Bau darah masih menggantung di udara Desa Kagaru.
Asanami Kenshi berdiri di tengah jalanan berbatu, pedangnya menghitam oleh darah Hirata.
Namun hatinya belum cukup puas.
Hirata hanya satu dari sekian nama.
Kenshi tahu: jika ia ingin menghancurkan akar pengkhianatan, ia harus tahu lebih banyak.
Mata-mata tertutup kain merah itu berputar perlahan, mendengarkan setiap detak jantung di sekitarnya.
Orang-orang bersembunyi, berdoa, menahan napas, tapi ketakutan manusia lebih keras dari suara genderang perang.
Ada satu... di rumah kecil itu.
Kenshi berjalan mendekat.
Lambat.
Mengintimidasi.
Tanpa mengetuk, ia menendang pintu kayu hingga berderak terbuka.
Di dalam, seorang lelaki paruh baya, kurus, pakaian compang-camping, menggigil ketakutan.
"W-wa... wahai samurai-sama... aku hanya petani..." suaranya pecah.
Kenshi diam.
Langkahnya berat, bergema dalam ruangan kecil itu.
"Aku tidak butuh petani," gumam Kenshi.
Satu tangan keras menarik lelaki itu dari lantai, membantingnya ke dinding.
"Genzou sudah mati," bisik Kenshi, kain merah di matanya seolah menatap lurus ke dalam jiwa lelaki itu.
"Berapa banyak lagi yang harus mati sebelum lidahmu bergerak?"
Petani itu merintih.
Tangan Kenshi perlahan menekan bahunya, tulangnya berderak.
Rintihan berubah menjadi jeritan.
"Ada... ada kabar, tuan!" lelaki itu berteriak ketakutan.
"S-s-semuanya... semua pengkhianat... mereka dibawa ke Kota Sakura... di bawah perlindungan Shichijin-sama!"
Kenshi mempererat cengkeramannya.
"Shichijin? apa itu... apa kau berbohong padaku?"
"T-tidak!
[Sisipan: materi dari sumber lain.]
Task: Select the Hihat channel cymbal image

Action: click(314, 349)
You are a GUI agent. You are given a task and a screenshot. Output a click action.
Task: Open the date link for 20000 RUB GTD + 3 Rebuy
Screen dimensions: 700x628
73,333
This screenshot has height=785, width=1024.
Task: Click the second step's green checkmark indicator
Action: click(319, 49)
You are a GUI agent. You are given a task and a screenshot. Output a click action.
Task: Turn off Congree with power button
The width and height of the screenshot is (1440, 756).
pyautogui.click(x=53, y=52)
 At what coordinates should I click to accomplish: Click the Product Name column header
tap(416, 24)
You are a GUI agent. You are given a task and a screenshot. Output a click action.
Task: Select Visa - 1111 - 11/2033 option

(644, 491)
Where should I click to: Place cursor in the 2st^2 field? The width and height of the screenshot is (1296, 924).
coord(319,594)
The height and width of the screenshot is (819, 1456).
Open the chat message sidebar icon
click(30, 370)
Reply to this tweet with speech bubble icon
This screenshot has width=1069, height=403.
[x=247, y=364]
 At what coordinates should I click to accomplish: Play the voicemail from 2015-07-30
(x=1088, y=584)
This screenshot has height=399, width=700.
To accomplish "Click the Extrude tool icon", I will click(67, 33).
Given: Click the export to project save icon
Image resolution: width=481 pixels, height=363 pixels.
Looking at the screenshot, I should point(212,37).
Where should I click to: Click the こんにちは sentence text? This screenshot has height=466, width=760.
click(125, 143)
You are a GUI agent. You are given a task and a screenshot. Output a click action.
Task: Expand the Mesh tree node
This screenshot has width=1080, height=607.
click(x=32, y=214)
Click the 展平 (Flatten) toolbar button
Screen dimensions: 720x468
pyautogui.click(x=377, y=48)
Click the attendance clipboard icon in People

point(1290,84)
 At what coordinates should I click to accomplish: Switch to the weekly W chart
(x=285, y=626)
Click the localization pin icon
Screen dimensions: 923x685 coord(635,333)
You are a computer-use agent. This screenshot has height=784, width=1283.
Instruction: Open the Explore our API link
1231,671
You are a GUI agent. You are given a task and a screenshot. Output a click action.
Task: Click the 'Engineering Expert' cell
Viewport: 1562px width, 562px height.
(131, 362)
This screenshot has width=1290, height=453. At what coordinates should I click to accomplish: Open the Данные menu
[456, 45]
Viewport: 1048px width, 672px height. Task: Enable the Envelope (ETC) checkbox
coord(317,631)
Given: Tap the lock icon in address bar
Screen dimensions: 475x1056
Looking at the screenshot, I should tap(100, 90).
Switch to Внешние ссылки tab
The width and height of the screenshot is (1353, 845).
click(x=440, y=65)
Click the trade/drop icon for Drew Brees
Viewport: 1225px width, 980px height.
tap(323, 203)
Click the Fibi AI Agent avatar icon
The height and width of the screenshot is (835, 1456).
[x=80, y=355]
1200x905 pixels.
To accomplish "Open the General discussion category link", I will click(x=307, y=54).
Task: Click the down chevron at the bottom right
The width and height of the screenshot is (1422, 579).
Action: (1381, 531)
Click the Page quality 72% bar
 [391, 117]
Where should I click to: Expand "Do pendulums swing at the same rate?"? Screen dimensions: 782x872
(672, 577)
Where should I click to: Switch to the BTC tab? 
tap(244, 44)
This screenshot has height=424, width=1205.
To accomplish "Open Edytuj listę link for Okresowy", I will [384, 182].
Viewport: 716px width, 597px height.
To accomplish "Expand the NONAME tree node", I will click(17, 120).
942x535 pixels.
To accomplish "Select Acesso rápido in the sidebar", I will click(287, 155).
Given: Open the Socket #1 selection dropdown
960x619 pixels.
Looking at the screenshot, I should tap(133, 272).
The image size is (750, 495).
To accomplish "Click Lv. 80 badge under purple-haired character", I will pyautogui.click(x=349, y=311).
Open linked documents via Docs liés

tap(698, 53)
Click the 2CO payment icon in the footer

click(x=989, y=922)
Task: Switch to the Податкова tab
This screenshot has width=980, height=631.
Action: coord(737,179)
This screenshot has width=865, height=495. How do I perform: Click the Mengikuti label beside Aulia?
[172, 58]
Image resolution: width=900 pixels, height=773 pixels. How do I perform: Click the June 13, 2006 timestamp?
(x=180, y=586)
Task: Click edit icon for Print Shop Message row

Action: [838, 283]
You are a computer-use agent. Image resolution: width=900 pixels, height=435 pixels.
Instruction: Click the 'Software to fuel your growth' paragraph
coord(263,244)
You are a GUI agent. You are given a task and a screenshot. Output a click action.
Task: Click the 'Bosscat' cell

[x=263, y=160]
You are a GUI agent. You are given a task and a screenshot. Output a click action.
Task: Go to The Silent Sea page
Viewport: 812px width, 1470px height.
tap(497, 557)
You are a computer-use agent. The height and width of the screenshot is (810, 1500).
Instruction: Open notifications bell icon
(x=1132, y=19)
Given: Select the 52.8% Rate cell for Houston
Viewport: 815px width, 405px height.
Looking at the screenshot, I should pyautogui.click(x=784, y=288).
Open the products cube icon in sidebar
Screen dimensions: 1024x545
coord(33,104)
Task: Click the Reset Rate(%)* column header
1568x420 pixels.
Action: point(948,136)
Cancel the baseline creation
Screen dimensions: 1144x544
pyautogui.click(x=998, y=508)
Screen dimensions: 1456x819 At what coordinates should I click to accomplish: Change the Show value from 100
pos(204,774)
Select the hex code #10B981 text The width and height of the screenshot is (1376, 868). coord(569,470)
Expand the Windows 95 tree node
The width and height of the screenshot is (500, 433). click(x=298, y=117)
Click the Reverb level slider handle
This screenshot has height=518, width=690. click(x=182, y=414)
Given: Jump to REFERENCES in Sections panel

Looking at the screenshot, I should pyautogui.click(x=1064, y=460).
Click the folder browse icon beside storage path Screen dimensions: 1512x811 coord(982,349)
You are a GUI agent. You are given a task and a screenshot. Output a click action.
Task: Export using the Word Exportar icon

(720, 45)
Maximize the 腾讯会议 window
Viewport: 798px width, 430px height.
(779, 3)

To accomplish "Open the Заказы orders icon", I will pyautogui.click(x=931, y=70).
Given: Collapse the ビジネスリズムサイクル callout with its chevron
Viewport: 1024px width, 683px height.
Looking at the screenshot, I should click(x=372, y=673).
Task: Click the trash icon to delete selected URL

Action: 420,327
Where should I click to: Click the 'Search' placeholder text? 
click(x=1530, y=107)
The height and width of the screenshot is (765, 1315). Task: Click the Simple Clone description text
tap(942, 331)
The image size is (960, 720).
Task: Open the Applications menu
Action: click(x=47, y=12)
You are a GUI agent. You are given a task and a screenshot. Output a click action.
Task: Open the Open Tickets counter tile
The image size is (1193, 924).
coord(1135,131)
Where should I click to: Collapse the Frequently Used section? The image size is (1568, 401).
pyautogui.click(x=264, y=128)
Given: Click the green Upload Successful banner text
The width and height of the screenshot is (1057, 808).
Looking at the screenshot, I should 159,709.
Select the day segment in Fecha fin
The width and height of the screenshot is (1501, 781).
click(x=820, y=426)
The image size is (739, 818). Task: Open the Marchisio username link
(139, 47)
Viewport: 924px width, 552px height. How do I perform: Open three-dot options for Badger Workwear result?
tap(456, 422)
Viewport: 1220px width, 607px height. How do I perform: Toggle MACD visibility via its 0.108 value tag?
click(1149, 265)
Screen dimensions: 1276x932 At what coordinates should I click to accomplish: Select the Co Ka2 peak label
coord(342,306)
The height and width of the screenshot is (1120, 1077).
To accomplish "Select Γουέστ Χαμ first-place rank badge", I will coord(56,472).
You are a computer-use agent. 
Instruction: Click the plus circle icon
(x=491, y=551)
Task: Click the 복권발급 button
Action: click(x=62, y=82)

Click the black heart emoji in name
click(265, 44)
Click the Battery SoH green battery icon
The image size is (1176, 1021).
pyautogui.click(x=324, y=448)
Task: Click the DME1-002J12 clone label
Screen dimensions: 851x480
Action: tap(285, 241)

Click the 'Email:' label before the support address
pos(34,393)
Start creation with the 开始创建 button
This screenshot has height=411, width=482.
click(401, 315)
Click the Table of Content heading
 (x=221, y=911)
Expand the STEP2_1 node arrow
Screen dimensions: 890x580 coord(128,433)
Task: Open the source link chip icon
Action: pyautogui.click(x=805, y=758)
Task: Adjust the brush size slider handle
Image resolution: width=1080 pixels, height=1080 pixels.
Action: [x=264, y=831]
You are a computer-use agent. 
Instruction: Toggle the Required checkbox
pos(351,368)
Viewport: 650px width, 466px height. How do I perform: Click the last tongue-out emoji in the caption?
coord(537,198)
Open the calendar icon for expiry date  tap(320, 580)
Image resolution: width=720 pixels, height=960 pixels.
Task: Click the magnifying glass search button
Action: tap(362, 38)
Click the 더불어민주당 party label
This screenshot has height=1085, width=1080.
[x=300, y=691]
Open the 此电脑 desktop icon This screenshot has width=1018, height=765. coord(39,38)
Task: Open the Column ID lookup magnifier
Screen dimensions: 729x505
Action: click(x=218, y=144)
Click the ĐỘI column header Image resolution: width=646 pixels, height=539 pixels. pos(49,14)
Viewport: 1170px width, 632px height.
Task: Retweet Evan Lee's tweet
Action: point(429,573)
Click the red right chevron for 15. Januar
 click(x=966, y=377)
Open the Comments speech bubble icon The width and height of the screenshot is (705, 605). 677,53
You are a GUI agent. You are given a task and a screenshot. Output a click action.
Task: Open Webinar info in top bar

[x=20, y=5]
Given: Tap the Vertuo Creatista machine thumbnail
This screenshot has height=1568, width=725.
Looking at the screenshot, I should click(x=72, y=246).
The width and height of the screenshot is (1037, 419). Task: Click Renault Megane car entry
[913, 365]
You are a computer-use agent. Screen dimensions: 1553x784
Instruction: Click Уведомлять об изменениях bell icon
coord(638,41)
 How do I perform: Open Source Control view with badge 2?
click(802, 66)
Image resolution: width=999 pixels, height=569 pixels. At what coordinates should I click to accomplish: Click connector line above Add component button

Aku bersumpah! Kota Sakura! Kota di utara sungai besar! Shichijin-sama menguasainya!"
Kenshi mendengarkan napas ketakutan itu, merasakan denyut ketulusan bercampur teror.
"Shichijin...? apa itu dan siapa mereka?" ucap Kenshi sembari menarik kerah petani tersebut.
Dengan tangan yang gemetar, petani tersebut menjawab pertanyaan Kenshi dengan rasa takut."Shichijinsū... mereka 7 pendekar pedang terhebat yang baru-baru ini diakui oleh negara. Kota Sakura sekarang telah dipimpin oleh Shichijin, seingatku namanya Gairyū-sama."
"Gairyū...? siapa dia? aku tidak pernah mendengar nama samurai seperti itu." balasnya dengan kebingungan.
Petani itu semakin ketakutan dan ia memberi tahu semua yang ia ketahui. "Shichijin-sama, mereka merupakan organisasi yang berisikan tujuh pendekar pedang terhebat. Masing-masing dari mereka memiliki nama samaran, seperti Gairyū, itu merupakan nama samaran yang diberikan langsung oleh Shogun-sama."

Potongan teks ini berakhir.